Reforma americana levou práticas corporativas para dentro da escola

A reforma no sistema educacional americano iniciada no governo George W. Bush teve como principal conceito a adoção de práticas corporativas, com base em avaliações, cobranças e resultados.

Simone Iwasso, O Estado de S.Paulo

02 Agosto 2010 | 00h00

Por meio de uma lei assinada em 2002, chamada No Child Left Behind (nenhuma criança fora da escola), todas as escolas ficaram obrigadas a fazer com que seus alunos atingissem níveis de proficiência em leitura e matemática até 2014. Outro programa, chamado Accountability, previa a responsabilização do gestor, da escola e do professor pelo desempenho do aluno.

Escolas cujos alunos tivessem desempenho considerado insuficiente nas avaliações padronizadas, realizadas ao fim de cada ano, puderam ser fechadas. E cada um desses alunos recebeu um crédito para estudar em uma escola particular ? era possível também optar pela transferência para uma outra escola pública, em um bairro mais distante, com transporte pago pelo governo.
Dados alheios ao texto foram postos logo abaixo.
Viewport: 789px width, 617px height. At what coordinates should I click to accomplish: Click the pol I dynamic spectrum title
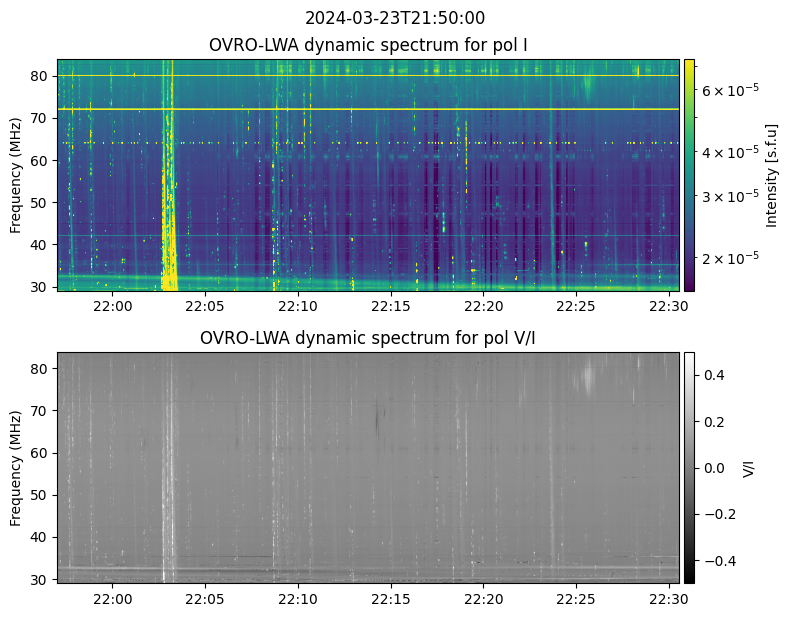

A ideia era que, concedendo crédito para os alunos estudarem em colégios privados, a competição de mercado entre as escolas faria com que elas melhorassem. E que os estudantes se interessassem pelo que estavam aprendendo.

O projeto, que provocou bastante polêmica nos Estados Unidos, sendo elogiado por parte dos educadores e criticado por outros, inspirou políticas públicas educacionais adotadas no Brasil.

O governo federal criou metas para cada escola e rede do País, com avaliações periódicas para avaliar o cumprimento dessas metas. Na rede estadual de São Paulo, também foi criado um indicador específico ? e um bônus para os professores cujos alunos tivessem o desempenho esperado nas avaliações da rede.

 

MODELO

 

Avaliações

Foram criadas avaliações anuais para verificar o nível de aprendizagem dos estudantes.

 

Responsabilização

Diretores e professores passaram a ser responsabilizados pelo desempenho dos alunos e escolas foram fechadas.